[Dataset records]
########################################
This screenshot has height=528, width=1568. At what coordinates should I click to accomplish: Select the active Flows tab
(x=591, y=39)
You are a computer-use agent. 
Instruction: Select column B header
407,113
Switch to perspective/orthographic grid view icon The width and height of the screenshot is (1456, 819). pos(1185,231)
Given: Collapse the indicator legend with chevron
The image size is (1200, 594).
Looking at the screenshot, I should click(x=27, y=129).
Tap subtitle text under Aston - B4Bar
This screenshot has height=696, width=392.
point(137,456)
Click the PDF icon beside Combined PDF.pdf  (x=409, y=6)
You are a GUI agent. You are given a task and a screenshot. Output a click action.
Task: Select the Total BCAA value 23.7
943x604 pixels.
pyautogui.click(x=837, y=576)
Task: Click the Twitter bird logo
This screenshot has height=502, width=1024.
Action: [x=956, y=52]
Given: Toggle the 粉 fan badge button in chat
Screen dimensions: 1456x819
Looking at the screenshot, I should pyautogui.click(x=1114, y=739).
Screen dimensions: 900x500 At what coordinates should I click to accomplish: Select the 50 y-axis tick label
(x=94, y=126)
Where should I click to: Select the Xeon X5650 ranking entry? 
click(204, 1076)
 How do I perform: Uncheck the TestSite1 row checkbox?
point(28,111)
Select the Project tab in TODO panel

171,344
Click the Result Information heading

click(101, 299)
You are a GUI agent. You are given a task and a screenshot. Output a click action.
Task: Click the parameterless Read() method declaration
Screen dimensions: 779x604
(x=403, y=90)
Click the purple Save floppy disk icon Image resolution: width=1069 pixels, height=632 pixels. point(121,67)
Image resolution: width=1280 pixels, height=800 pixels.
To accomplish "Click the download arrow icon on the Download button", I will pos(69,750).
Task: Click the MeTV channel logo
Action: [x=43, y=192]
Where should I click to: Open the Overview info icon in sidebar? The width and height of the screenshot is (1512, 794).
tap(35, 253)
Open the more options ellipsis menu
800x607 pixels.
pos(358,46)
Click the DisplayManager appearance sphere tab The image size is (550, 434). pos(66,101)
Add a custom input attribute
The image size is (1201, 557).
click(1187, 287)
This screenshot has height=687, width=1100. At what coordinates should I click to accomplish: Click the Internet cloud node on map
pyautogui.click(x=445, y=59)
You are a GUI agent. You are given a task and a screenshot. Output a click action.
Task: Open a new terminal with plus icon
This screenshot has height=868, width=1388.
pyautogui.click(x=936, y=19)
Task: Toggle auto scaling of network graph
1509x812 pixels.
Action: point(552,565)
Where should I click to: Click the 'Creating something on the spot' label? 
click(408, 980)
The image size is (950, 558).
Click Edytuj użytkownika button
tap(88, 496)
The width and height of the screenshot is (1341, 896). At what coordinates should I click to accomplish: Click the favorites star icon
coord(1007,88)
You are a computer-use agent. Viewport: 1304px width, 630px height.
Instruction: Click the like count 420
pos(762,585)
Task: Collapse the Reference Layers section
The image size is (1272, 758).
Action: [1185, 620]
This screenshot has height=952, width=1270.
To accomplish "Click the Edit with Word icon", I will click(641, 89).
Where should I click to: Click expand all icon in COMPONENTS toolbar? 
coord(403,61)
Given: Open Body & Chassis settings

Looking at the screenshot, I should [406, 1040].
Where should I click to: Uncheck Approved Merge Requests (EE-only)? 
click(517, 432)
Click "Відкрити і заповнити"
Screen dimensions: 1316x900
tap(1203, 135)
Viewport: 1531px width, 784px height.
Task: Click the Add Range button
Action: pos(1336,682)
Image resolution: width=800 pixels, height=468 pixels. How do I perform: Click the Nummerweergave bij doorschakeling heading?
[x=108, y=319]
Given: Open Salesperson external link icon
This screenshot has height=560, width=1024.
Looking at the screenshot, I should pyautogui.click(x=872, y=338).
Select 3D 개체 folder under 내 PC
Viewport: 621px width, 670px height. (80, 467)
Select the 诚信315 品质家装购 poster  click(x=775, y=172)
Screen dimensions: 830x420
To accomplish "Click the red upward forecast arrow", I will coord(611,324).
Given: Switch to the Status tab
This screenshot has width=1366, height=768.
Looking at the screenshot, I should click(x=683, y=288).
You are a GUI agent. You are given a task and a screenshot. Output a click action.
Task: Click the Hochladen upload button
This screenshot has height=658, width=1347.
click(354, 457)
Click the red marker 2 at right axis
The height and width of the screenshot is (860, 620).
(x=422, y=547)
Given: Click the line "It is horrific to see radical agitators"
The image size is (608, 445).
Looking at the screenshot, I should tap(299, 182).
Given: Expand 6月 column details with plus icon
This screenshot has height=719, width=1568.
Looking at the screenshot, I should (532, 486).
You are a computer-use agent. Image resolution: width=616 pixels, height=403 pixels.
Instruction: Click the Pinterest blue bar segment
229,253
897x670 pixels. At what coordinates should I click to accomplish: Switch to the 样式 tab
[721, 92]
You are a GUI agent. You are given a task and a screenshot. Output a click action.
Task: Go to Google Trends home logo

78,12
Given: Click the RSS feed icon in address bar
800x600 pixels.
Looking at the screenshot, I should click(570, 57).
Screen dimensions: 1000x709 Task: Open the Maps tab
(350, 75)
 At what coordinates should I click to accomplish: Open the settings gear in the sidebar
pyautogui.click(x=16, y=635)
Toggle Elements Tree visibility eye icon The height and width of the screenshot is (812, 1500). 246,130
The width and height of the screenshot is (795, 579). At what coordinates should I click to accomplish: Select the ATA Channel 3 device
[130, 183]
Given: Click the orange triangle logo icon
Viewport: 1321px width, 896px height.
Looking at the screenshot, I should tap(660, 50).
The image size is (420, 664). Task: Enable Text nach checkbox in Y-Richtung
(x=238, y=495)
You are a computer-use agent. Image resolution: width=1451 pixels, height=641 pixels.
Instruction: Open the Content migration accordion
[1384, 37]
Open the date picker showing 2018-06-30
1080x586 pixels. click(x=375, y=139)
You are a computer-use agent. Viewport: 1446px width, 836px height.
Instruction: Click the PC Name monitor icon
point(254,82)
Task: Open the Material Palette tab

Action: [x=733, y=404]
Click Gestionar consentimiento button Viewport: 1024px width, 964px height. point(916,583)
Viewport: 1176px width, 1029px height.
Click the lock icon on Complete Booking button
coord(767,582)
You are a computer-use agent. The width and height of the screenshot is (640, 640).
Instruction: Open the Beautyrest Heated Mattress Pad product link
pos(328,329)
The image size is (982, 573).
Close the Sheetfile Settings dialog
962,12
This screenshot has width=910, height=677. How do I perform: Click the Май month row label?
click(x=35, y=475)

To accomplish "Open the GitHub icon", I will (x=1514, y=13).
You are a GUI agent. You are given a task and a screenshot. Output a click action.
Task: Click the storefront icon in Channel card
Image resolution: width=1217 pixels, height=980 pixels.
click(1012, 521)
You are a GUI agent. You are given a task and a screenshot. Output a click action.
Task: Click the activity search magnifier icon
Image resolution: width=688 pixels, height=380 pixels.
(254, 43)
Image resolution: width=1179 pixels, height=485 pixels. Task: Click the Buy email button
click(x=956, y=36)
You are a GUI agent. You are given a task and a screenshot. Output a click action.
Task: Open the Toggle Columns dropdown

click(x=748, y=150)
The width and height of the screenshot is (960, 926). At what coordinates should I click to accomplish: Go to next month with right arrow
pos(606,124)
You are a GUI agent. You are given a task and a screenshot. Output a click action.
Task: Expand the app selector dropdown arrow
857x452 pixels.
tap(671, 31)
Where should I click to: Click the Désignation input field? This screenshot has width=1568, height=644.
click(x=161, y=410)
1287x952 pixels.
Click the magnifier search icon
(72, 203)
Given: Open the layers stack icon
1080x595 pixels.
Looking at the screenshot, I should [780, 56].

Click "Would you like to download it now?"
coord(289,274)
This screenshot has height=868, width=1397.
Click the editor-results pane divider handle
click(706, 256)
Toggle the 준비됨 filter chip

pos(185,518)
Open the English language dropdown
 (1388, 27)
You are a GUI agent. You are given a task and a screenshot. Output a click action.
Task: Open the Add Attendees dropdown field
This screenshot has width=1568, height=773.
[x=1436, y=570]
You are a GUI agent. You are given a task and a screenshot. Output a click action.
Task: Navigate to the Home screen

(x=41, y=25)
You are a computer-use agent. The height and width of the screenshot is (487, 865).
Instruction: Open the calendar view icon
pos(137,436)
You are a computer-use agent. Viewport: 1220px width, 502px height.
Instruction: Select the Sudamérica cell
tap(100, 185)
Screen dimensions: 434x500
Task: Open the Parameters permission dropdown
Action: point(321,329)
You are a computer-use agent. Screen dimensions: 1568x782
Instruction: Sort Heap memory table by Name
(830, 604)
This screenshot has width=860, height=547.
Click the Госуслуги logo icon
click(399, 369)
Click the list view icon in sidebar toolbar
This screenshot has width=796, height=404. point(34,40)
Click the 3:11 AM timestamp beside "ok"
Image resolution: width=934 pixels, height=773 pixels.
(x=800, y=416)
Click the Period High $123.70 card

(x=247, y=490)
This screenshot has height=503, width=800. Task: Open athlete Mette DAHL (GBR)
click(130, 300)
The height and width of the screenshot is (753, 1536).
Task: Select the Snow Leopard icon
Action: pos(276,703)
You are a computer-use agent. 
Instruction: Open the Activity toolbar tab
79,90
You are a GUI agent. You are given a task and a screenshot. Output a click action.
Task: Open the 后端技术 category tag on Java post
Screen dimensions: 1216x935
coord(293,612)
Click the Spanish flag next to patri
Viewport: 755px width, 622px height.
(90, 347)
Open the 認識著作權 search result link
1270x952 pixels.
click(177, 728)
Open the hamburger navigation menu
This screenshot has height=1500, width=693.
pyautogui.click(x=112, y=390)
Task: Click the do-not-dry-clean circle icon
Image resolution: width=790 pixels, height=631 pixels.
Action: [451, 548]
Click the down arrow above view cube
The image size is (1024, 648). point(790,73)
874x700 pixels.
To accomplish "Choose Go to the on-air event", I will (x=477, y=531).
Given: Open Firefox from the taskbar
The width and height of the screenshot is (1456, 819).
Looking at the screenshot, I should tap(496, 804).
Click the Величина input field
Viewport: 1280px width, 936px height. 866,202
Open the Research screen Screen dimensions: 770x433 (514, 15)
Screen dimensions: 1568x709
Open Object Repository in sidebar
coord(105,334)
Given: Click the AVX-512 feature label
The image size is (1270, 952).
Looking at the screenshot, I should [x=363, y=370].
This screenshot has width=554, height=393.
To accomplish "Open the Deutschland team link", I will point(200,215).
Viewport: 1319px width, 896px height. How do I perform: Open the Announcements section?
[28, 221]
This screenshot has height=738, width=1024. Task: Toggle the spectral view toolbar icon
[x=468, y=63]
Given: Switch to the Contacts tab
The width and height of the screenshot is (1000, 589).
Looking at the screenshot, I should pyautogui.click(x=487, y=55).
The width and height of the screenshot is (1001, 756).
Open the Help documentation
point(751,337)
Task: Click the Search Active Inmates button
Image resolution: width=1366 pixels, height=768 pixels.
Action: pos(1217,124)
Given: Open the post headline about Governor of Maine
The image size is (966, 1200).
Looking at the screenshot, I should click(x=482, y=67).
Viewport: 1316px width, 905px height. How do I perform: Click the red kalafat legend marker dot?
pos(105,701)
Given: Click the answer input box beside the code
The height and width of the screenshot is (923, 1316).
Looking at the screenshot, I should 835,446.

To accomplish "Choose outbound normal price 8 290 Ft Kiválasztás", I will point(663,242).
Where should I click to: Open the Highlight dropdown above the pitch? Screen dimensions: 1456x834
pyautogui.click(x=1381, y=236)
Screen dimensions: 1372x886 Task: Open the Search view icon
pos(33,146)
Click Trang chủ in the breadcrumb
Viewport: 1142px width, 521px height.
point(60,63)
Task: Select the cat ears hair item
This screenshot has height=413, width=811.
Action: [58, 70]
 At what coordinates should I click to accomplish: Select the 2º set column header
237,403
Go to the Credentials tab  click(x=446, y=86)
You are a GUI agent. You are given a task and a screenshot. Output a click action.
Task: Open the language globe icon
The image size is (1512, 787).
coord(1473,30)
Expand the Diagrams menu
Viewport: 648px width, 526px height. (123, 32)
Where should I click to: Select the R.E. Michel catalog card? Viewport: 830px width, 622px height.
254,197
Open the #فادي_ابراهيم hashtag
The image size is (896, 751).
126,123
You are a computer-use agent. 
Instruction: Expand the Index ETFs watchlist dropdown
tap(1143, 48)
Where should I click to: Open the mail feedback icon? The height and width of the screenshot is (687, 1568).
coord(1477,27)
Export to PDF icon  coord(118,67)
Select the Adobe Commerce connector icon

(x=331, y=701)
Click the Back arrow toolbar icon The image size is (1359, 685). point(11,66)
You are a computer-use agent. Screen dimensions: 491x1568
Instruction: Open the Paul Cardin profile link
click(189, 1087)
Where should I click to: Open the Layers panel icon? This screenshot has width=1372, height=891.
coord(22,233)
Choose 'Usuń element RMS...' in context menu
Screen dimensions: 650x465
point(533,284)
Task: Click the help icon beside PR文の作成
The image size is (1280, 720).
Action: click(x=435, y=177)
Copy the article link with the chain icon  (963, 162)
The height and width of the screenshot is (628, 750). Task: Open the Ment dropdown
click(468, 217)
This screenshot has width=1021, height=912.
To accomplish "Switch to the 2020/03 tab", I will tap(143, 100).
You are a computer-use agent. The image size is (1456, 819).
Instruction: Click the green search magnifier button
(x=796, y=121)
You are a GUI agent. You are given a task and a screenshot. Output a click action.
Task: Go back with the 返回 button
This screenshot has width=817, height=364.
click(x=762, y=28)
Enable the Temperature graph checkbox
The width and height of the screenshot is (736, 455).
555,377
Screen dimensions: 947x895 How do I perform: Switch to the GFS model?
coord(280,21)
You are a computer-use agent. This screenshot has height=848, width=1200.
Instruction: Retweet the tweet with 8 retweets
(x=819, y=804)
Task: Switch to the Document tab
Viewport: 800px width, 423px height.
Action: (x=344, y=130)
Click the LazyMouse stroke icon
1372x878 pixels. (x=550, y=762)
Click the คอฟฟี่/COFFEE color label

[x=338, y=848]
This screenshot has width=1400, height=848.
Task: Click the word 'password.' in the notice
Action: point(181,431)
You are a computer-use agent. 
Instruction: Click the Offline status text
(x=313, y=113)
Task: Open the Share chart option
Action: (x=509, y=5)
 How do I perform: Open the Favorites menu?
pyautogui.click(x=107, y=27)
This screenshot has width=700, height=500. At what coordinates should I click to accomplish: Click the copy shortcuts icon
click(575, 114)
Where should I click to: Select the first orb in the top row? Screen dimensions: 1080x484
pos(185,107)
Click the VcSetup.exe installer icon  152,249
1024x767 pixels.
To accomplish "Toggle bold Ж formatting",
########################################
INSTRUCTIONS FOR THE TASK: Filter the data above and copy every line that contains the word "Name".

EXERCISE RESULT:
Instruction: Click the PC Name monitor icon
Instruction: Sort Heap memory table by Name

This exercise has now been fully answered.